Given data =
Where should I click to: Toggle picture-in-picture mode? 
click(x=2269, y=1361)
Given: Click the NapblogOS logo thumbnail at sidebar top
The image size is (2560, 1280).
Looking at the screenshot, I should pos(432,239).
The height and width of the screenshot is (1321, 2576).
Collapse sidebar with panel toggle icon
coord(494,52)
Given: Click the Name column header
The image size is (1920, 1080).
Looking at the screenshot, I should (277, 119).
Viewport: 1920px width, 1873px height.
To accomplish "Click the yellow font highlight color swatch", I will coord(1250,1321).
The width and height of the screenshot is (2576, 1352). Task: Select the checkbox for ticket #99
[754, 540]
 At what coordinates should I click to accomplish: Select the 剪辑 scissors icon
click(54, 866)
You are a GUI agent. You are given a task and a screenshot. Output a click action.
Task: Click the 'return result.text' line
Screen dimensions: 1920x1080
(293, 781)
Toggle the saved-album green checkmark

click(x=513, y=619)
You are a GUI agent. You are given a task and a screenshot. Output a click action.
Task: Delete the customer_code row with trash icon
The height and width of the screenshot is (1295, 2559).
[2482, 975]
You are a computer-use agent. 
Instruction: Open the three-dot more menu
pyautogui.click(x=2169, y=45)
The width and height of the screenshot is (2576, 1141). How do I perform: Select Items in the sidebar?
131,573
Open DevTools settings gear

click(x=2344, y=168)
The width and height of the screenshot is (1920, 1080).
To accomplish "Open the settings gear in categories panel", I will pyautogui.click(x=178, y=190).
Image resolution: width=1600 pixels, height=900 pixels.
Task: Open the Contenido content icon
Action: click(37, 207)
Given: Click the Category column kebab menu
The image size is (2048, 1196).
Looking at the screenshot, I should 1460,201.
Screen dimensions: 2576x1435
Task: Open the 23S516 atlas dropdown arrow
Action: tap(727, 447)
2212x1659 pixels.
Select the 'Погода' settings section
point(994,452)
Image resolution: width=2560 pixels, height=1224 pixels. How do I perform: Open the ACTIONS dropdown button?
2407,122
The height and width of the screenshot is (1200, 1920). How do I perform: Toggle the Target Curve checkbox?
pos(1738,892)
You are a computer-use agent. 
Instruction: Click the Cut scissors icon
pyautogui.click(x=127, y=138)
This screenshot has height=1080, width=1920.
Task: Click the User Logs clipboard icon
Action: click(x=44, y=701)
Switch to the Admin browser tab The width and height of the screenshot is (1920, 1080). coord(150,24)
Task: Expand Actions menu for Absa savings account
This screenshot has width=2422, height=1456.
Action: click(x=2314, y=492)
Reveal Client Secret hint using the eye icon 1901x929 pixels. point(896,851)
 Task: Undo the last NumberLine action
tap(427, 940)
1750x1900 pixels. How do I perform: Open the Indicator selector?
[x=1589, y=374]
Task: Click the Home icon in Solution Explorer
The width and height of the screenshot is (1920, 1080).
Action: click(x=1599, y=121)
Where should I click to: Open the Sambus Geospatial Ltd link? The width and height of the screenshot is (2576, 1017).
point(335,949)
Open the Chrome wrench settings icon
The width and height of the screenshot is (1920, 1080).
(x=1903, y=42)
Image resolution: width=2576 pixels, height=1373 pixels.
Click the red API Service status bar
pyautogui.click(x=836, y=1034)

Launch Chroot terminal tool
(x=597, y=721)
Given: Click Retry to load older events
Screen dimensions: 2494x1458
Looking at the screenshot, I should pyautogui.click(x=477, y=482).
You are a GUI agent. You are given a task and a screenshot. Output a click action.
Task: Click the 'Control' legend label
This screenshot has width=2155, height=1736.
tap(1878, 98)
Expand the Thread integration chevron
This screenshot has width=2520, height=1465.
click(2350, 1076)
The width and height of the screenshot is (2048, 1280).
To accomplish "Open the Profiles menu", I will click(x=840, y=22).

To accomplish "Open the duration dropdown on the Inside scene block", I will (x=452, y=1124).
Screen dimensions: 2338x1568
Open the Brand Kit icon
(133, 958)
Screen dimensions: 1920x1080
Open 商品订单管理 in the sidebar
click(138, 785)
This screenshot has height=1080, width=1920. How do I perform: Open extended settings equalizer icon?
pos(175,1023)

Aim of the task =
Transcribe the records exactly as given.

Response below =
Where should I click to: Toggle picture-in-picture mode? 
click(x=2269, y=1361)
Given: Click the NapblogOS logo thumbnail at sidebar top
The image size is (2560, 1280).
Looking at the screenshot, I should pos(432,239).
The height and width of the screenshot is (1321, 2576).
Collapse sidebar with panel toggle icon
coord(494,52)
Given: Click the Name column header
The image size is (1920, 1080).
Looking at the screenshot, I should (277, 119).
Viewport: 1920px width, 1873px height.
To accomplish "Click the yellow font highlight color swatch", I will coord(1250,1321).
The width and height of the screenshot is (2576, 1352). Task: Select the checkbox for ticket #99
[754, 540]
 At what coordinates should I click to accomplish: Select the 剪辑 scissors icon
click(54, 866)
You are a GUI agent. You are given a task and a screenshot. Output a click action.
Task: Click the 'return result.text' line
Screen dimensions: 1920x1080
(293, 781)
Toggle the saved-album green checkmark

click(x=513, y=619)
You are a GUI agent. You are given a task and a screenshot. Output a click action.
Task: Delete the customer_code row with trash icon
The height and width of the screenshot is (1295, 2559).
[2482, 975]
You are a computer-use agent. 
Instruction: Open the three-dot more menu
pyautogui.click(x=2169, y=45)
The width and height of the screenshot is (2576, 1141). How do I perform: Select Items in the sidebar?
131,573
Open DevTools settings gear

click(x=2344, y=168)
The width and height of the screenshot is (1920, 1080).
To accomplish "Open the settings gear in categories panel", I will pyautogui.click(x=178, y=190).
Image resolution: width=1600 pixels, height=900 pixels.
Task: Open the Contenido content icon
Action: click(37, 207)
Given: Click the Category column kebab menu
The image size is (2048, 1196).
Looking at the screenshot, I should 1460,201.
Screen dimensions: 2576x1435
Task: Open the 23S516 atlas dropdown arrow
Action: tap(727, 447)
2212x1659 pixels.
Select the 'Погода' settings section
point(994,452)
Image resolution: width=2560 pixels, height=1224 pixels. How do I perform: Open the ACTIONS dropdown button?
2407,122
The height and width of the screenshot is (1200, 1920). How do I perform: Toggle the Target Curve checkbox?
pos(1738,892)
You are a computer-use agent. 
Instruction: Click the Cut scissors icon
pyautogui.click(x=127, y=138)
This screenshot has height=1080, width=1920.
Task: Click the User Logs clipboard icon
Action: click(x=44, y=701)
Switch to the Admin browser tab The width and height of the screenshot is (1920, 1080). coord(150,24)
Task: Expand Actions menu for Absa savings account
This screenshot has width=2422, height=1456.
Action: click(x=2314, y=492)
Reveal Client Secret hint using the eye icon 1901x929 pixels. point(896,851)
 Task: Undo the last NumberLine action
tap(427, 940)
1750x1900 pixels. How do I perform: Open the Indicator selector?
[x=1589, y=374]
Task: Click the Home icon in Solution Explorer
The width and height of the screenshot is (1920, 1080).
Action: click(x=1599, y=121)
Where should I click to: Open the Sambus Geospatial Ltd link? The width and height of the screenshot is (2576, 1017).
point(335,949)
Open the Chrome wrench settings icon
The width and height of the screenshot is (1920, 1080).
(x=1903, y=42)
Image resolution: width=2576 pixels, height=1373 pixels.
Click the red API Service status bar
pyautogui.click(x=836, y=1034)

Launch Chroot terminal tool
(x=597, y=721)
Given: Click Retry to load older events
Screen dimensions: 2494x1458
Looking at the screenshot, I should pyautogui.click(x=477, y=482).
You are a GUI agent. You are given a task and a screenshot. Output a click action.
Task: Click the 'Control' legend label
This screenshot has width=2155, height=1736.
tap(1878, 98)
Expand the Thread integration chevron
This screenshot has width=2520, height=1465.
click(2350, 1076)
The width and height of the screenshot is (2048, 1280).
To accomplish "Open the Profiles menu", I will click(x=840, y=22).

To accomplish "Open the duration dropdown on the Inside scene block", I will (x=452, y=1124).
Screen dimensions: 2338x1568
Open the Brand Kit icon
(133, 958)
Screen dimensions: 1920x1080
Open 商品订单管理 in the sidebar
click(138, 785)
This screenshot has height=1080, width=1920. How do I perform: Open extended settings equalizer icon?
pos(175,1023)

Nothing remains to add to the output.